The Ultra cornet mouthpieces have been produced to make a more brilliant sound on the cornet than the traditional Denis Wick cornet mouthpieces. The new models have rims which exactly match the Ultra trumpet mouthpieces, making it easy for players to switch between trumpet and cornet. This is especially useful for orchestral trumpet players who have to play the famous cornet parts written by composers such as Prokofiev, Tchaikovsky and Debussy.
They have less deep cups than the Classic range of cornet mouthpieces, producing a sound well-suited to orchestral playing giving a powerful, brilliant tone that projects well. This makes them ideal also for band players seeking the brighter tone quality. The rims are ideal for modern trumpet players, featuring a profile which is slightly more rounded than traditional Vincent Bach-style rims. The Ultra rims are designed to give maximum flexibility and stamina and have received universal praise for their carefully designed contours. Each rim exactly matches the trumpet mouthpiece of the same size. This consistency is only possible with very precise machining and finishing available from the skilled team and state-of-the-art equipment at the Denis Wick factory in Dorset.

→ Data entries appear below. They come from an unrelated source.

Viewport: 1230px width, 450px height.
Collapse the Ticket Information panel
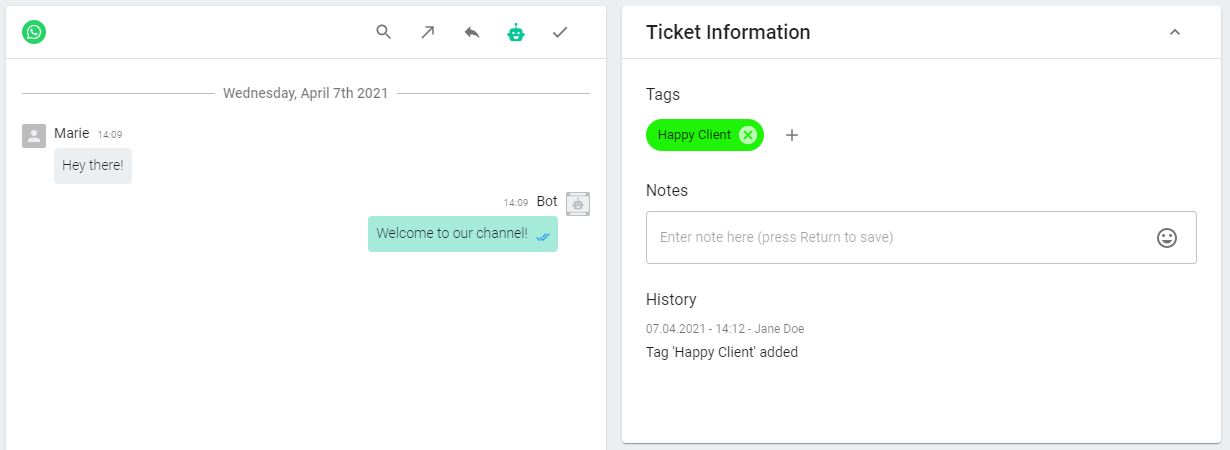coord(1175,32)
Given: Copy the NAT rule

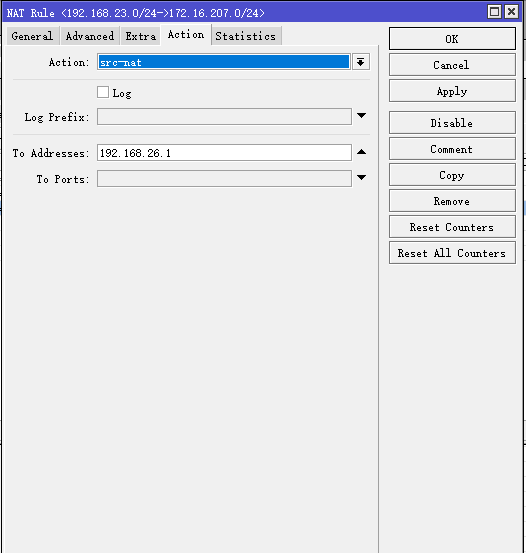Looking at the screenshot, I should point(452,175).
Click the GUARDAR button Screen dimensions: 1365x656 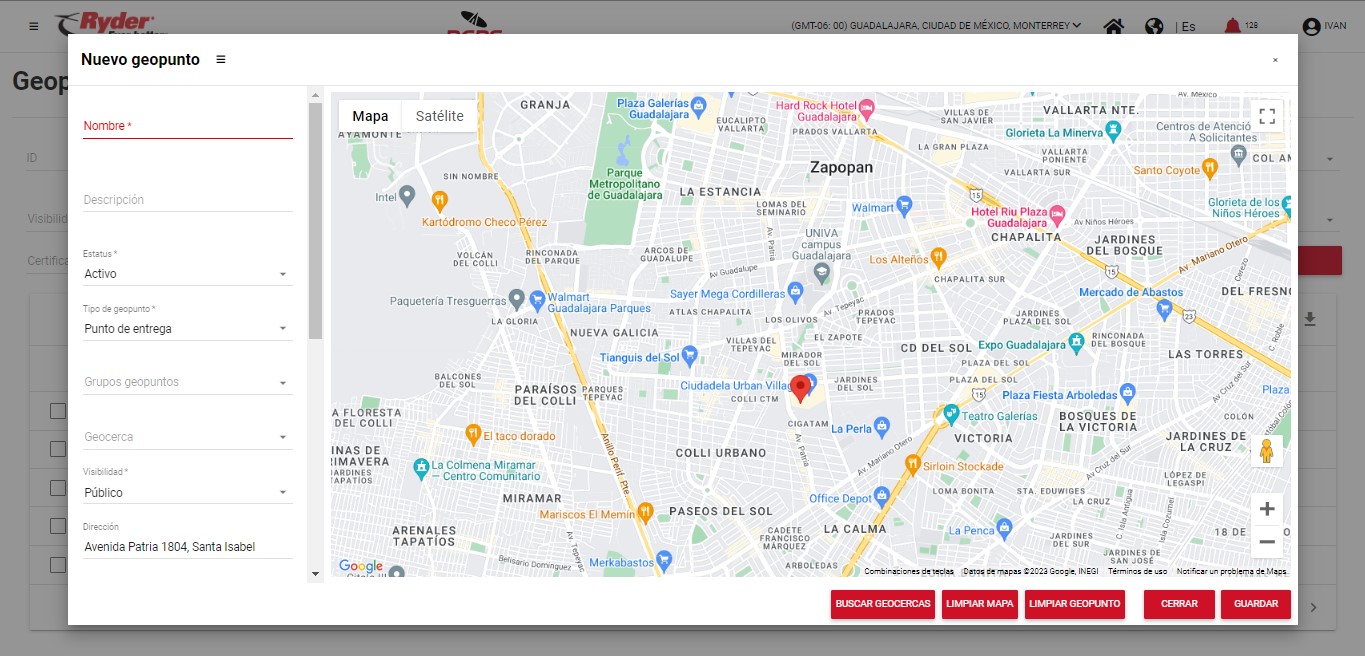click(1255, 604)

The Ultra cornet mouthpieces produce an ideal cornet sound for works such as the famous cornet solos in the Tchaikovsky ballets and for the prominent parts in works such as Prokofiev's Romeo and Juliet and Lieutenant Kijé. The sound is also ideal for shows such as Oliver!, which need a cornet with a scintillating high register and power to cut through the orchestration. The slightly more brilliant sound of the Ultra cornet also gives it a great focus, making it ideal for situations when the player is working with a microphone.
The 7C has a focused, centred sound that works really when playing with a microphone, either in a studio or when playing amplified. It is also great for jazz and for playing show tunes. It has an easy high register that projects very well, making it ideal for cornet parts that have extended high register passages.